Fig. 5: Sentinel node resection, or irradiation, reduces regional recurrence. | Nature Communications

Fig. 5: Sentinel node resection, or irradiation, reduces regional recurrence.

From: Elective nodal irradiation mitigates local and systemic immunity generated by combination radiation and immunotherapy in head and neck tumors

Fig. 5

A Overall survival, local progression free survival and regional progression free survival curves for mice treated with a late neck resection depicted in Supplementary Fig. 4E (Tumor+LN removal, n = 6; Tumor removal, n = 6; Sham surgery, n = 6; and no surgery, n = 4).
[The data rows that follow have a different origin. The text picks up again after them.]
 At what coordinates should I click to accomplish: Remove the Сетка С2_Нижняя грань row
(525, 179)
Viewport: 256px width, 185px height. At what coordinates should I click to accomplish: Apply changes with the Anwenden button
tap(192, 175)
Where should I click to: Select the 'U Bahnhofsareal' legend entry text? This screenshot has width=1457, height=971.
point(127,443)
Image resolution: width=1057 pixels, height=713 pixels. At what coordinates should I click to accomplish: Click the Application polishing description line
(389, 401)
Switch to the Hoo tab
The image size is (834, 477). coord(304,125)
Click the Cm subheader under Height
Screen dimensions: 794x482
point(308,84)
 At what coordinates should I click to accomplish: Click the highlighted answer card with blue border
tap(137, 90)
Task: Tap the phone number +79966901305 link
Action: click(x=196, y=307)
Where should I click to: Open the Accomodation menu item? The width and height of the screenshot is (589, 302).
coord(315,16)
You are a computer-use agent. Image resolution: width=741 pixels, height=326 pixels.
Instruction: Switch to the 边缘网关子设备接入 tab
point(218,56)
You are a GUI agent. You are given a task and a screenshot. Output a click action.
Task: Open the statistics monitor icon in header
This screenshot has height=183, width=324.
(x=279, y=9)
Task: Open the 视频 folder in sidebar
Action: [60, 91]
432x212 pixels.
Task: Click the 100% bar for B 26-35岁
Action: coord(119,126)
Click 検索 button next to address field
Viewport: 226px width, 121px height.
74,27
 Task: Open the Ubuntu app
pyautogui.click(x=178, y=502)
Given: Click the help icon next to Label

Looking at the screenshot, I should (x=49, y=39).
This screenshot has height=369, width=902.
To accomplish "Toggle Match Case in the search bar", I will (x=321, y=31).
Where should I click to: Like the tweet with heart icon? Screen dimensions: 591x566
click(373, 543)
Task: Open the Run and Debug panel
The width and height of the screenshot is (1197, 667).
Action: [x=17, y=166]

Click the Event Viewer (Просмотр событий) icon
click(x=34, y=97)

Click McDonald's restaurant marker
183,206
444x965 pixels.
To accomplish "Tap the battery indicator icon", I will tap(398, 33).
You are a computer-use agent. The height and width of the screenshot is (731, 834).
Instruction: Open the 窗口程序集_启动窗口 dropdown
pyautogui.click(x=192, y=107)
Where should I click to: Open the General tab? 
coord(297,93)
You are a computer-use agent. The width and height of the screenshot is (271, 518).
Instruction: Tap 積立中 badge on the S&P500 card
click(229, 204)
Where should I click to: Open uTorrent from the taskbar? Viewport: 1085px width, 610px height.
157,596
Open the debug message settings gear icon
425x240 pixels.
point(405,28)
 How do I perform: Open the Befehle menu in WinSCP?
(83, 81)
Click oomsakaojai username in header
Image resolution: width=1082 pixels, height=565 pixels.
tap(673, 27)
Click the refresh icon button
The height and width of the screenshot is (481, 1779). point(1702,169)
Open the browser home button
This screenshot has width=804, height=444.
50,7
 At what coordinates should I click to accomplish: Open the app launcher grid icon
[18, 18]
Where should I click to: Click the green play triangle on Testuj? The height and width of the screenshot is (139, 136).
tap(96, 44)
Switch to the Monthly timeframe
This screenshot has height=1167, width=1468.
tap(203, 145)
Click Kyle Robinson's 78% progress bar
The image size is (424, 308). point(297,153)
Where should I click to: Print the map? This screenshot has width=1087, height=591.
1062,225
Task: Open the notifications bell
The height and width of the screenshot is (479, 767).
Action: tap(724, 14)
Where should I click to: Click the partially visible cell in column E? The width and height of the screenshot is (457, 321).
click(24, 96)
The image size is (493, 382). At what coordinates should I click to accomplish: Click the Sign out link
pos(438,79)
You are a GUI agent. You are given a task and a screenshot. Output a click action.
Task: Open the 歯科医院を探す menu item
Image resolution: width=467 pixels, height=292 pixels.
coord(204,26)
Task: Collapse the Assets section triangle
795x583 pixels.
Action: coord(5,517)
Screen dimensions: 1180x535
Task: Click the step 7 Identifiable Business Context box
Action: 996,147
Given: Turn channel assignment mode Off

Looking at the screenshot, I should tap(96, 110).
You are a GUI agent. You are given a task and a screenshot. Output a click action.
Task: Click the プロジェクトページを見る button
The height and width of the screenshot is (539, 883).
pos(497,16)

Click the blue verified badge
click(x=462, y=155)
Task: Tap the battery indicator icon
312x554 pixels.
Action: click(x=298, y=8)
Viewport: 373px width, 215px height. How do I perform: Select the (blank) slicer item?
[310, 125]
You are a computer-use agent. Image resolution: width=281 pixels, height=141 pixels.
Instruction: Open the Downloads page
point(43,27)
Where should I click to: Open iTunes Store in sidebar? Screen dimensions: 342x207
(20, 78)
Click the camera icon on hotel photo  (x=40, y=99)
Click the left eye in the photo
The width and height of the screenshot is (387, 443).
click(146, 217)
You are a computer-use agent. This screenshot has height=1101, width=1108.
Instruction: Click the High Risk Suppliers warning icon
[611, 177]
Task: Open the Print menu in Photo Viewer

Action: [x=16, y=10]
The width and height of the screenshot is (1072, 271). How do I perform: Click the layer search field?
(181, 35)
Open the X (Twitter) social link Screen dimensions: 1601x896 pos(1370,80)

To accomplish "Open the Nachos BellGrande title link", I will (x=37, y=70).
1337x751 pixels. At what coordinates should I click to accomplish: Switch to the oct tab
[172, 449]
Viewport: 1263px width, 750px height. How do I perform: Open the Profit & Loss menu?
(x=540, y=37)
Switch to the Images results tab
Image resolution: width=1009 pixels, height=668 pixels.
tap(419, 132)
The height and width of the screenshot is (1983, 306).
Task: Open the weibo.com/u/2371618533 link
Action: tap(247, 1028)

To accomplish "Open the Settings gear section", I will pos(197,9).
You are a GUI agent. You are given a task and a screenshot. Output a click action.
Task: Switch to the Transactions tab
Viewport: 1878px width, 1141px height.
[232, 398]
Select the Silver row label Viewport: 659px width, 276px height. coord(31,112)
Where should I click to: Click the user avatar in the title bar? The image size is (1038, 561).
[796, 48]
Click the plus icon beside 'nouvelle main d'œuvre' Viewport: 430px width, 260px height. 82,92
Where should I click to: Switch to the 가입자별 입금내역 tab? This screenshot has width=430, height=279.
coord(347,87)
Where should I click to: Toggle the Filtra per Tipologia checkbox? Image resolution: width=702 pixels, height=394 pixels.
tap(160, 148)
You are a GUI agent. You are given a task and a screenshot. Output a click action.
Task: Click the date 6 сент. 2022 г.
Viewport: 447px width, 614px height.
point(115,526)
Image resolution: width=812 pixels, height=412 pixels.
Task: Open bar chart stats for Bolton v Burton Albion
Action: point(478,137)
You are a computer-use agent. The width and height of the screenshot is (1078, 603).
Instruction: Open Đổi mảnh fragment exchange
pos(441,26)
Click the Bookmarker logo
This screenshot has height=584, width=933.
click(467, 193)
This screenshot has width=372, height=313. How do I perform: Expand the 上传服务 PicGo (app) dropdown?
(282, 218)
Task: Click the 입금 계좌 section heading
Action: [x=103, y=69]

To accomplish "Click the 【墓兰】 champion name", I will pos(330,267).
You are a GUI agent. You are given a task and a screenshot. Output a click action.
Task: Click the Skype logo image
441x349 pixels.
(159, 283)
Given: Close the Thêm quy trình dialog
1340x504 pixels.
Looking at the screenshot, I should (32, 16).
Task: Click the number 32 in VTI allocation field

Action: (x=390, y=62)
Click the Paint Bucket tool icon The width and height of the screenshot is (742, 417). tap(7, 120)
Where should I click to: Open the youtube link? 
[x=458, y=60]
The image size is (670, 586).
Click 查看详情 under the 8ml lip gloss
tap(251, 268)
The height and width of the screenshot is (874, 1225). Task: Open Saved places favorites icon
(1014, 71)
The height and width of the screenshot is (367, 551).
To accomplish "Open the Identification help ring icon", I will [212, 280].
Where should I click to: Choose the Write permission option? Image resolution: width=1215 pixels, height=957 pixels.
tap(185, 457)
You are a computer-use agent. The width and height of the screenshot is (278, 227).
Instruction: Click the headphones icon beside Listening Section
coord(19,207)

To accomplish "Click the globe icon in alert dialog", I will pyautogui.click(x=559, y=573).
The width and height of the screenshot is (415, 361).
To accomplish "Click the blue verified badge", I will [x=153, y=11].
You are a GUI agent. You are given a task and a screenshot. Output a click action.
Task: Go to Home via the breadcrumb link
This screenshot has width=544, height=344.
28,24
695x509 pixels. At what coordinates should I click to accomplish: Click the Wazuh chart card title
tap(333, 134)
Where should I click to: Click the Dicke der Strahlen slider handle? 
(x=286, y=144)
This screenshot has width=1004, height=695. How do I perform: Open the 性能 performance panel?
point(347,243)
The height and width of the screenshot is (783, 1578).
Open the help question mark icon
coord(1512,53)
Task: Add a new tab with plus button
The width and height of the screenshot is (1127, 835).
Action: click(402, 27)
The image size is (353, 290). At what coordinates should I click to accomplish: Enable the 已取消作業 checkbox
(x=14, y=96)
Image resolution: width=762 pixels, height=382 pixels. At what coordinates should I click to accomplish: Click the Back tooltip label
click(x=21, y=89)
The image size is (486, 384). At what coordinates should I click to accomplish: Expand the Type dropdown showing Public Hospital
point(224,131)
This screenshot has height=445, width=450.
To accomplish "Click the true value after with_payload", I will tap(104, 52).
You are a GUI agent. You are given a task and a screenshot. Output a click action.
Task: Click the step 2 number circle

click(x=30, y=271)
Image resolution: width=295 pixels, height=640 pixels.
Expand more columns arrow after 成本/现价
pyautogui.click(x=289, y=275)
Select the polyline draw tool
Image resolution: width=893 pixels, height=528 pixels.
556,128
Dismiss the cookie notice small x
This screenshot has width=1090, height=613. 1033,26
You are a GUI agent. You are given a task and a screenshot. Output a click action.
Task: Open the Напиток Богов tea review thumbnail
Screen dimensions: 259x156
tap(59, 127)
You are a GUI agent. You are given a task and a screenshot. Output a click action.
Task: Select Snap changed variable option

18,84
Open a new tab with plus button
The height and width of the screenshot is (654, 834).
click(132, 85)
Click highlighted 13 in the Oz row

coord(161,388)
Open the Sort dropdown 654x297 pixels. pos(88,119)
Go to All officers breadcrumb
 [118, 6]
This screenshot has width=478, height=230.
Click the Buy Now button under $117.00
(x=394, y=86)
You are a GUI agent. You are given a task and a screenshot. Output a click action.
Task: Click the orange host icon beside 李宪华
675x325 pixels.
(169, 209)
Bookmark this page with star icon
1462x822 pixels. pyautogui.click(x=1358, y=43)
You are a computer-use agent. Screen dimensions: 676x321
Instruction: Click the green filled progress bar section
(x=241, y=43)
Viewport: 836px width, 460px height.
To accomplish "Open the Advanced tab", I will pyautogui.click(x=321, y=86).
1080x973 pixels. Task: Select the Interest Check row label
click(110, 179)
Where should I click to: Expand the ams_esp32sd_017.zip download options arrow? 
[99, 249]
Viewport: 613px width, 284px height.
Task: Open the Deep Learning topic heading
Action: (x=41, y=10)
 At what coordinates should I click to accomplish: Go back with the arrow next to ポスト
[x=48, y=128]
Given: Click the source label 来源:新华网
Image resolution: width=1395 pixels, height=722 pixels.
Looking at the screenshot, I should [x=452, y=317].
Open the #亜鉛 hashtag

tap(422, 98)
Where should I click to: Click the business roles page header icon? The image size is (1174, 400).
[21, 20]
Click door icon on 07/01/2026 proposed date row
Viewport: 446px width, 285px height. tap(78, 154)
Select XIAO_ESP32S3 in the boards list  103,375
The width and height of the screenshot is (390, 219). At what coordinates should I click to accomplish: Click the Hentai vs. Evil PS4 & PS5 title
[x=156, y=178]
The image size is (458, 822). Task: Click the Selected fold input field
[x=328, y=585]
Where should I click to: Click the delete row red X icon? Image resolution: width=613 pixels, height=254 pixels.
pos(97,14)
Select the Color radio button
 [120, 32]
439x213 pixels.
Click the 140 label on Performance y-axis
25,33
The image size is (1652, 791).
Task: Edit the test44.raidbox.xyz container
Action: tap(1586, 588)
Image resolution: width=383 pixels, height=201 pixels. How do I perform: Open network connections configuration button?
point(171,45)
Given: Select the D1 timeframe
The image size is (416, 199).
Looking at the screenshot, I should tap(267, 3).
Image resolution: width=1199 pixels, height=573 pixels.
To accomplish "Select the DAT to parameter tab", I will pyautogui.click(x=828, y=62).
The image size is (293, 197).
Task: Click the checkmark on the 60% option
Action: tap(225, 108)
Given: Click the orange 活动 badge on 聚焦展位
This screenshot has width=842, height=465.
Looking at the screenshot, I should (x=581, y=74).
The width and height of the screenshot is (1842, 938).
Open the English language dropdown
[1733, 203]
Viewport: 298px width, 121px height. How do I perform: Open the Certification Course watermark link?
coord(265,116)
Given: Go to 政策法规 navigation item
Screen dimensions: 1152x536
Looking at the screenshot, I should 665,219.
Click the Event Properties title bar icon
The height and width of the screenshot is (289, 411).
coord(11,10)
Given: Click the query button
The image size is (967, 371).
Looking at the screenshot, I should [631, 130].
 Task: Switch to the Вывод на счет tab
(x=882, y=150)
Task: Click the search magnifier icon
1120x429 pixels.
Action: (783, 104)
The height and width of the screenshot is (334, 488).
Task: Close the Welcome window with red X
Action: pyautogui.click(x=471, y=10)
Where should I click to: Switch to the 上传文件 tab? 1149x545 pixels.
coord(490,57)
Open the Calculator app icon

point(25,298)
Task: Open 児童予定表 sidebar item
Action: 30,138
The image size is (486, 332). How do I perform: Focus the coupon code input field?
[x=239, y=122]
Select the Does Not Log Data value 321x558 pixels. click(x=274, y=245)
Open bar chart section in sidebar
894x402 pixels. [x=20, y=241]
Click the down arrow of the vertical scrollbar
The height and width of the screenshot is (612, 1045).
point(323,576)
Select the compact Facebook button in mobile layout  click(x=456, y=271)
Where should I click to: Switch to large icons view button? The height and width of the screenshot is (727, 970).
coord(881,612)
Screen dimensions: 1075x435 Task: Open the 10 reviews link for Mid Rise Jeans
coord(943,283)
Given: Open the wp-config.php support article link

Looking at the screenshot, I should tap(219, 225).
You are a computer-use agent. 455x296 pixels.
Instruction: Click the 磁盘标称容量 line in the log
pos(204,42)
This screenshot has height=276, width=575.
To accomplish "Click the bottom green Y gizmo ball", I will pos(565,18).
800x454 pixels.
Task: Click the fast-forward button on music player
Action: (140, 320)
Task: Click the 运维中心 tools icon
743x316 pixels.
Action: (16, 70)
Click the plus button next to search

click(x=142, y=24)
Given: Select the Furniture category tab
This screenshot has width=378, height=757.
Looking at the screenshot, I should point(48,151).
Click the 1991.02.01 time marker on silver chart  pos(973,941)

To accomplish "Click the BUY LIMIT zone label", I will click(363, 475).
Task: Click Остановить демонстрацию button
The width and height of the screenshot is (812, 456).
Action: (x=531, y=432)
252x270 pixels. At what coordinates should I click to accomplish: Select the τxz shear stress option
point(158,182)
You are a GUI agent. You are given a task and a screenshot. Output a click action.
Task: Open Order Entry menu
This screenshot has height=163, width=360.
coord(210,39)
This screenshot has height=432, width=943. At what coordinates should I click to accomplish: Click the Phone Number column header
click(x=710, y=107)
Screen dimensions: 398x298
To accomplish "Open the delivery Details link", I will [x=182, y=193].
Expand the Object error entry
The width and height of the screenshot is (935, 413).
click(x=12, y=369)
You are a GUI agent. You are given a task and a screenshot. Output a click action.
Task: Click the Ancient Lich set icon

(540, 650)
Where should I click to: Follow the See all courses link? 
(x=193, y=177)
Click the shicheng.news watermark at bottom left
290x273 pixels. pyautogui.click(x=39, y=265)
B Schematic of experimental design to look at rates of regional progression in the setting of tumor only SBRT and anti-CD25 with or without a distant tumor (n = 10 for buccal and flank tumor group and n = 15 for only buccal tumor group). Created with BioRender.com. C Overall survival, local progression free survival, and regional progression free survival curves for mice implanted with a buccal tumor or a buccal tumor and a flank tumor. 95% C.I. is shown in dotted lines (n = 25 mice). D Regional progression free survival and cancer free survival of mice treated with ENI, tumor only SBRT, or Sentinel Lymph node SBRT (ENI, n = 10; tumor only SBRT, n = 10, and Sentinel LN SBRT, n = 10). Experimental design is depicted in Supplementary Fig. 7F. E Tumor growth curves for mice treated with or without sentinel lymph node removal (n = 15 for both groups). To the right, the individual curves are shown. F Overall survival, local progression free survival, and regional progression free survival curves are shown for mice treated with sentinel lymph node removal (n = 15 for both groups). A log-rank (Mantel–Cox) test was conducted to determine the survival difference between treatment groups. Significance was determined if the p-value was <0.05*, <0.01**, and <0.001***. Source data are provided as a Source Data file. p-values are indicated for figures E. ***0.0001, and G. **0.0021, **0.0018.